Expectations for the highly anticipated June 6 ECB meeting ranged from hopeful to pessimistic.
Mario Draghi – whose term ends in November – may now be a lame duck central bank president, no longer able to ram through policies that do not carry the full support of the governing council, which had been a hallmark of his eight-year tenure.
For investors, negative yields, flatter yield curves and – quite possibly – a stronger euro all appear to be in the cards, suggesting an increasingly moribund economy.
By Andrew Mulliner, CFA
The June 6 meeting of the European Central Bank (ECB) effectively marked the beginning of the end of its president, Mario Draghi’s, reign. Andrew Mulliner, a Global Bonds Portfolio Manager, reflects on the outcome of the meeting and what the future holds with Mr. Draghi on his way out, an empty toolbox at the ECB and weakening global growth.

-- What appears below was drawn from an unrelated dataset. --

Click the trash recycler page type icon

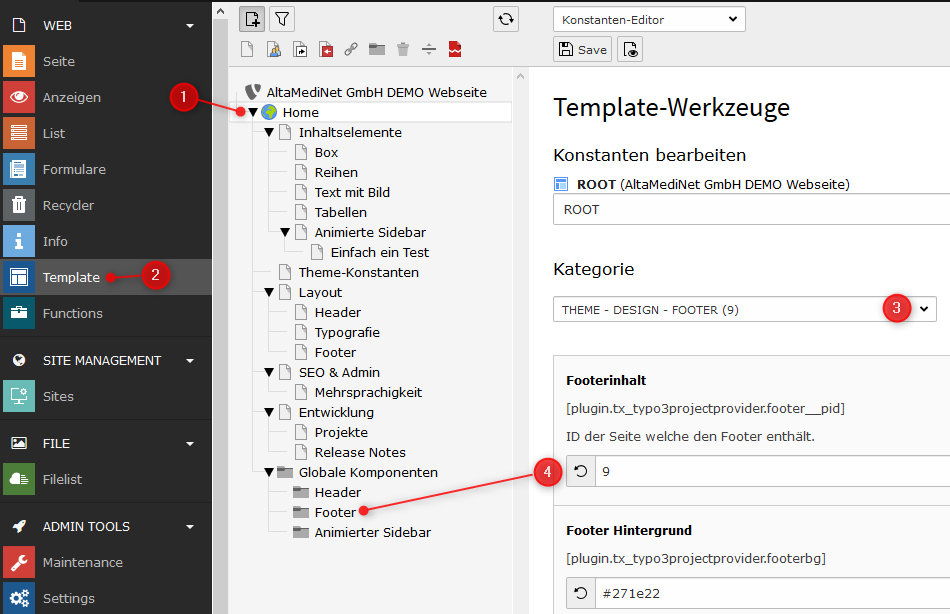(403, 49)

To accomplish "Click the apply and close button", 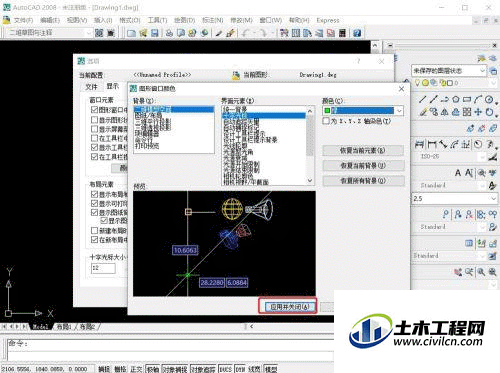I will 288,307.
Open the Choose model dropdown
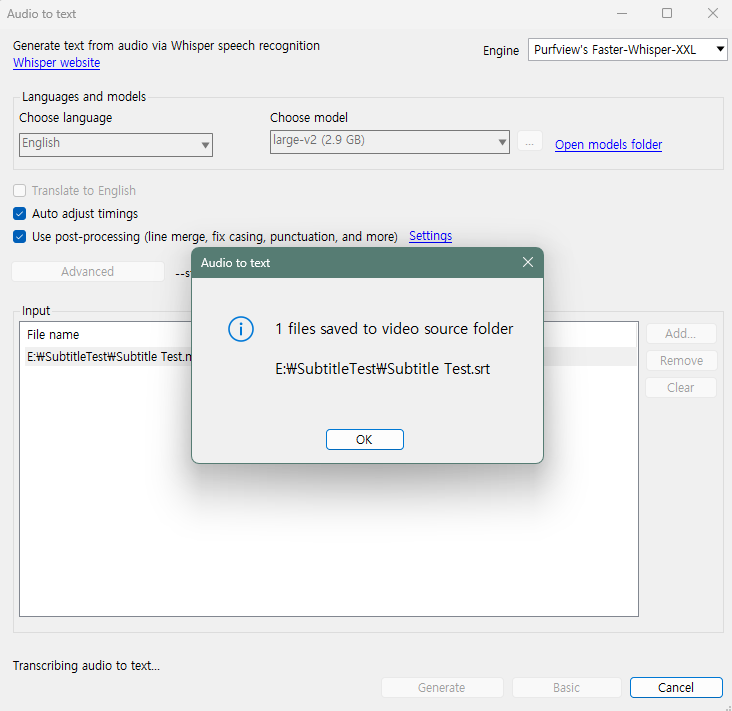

The European Central Bank (ECB) meeting on June 6 was anticipated, with a range of expectations across the market, from hopeful to pessimistic. With market-implied, medium-term inflation expectations close to all-time lows, ECB President Mario Draghi’s reputation as the “man who can” in Europe is on the line.
Source: Janus Henderson Investors, Bloomberg, daily, as of 6/10/19. Note: 5-year, 5-year euro inflation swap rate
With rates in much of the eurozone already negative and quantitative easing (QE) finished, the ECB’s toolbox appears to be close to empty. Mr. Draghi, the mercurial central bank president who “saved” Europe back in 2012, has a reputation for finding ways to provide additional accommodation to the European economy where other, more conventional, central bankers would likely struggle.
However, the June 6 meeting effectively marks the beginning of the end of Mr. Draghi’s reign. Actual ECB policy actions were modest and the ECB’s forecasts are based more on hope than experience. Mr. Draghi’s term finishes in November; he may now be a lame duck central bank president, no longer able to ram through policies that do not carry the full support of the governing council – a hallmark of his eight-year tenure.
The ECB delivered further accommodation, however, adjusting its forward guidance a further six months into the future. It assured the markets that rates would not go up, at least until the second half of 2020. The credibility of this forward guidance and its impact on markets can be questioned as markets assume a higher probability of the ECB cutting rates over this time period – so much for reining in rampant market expectations for imminent hikes.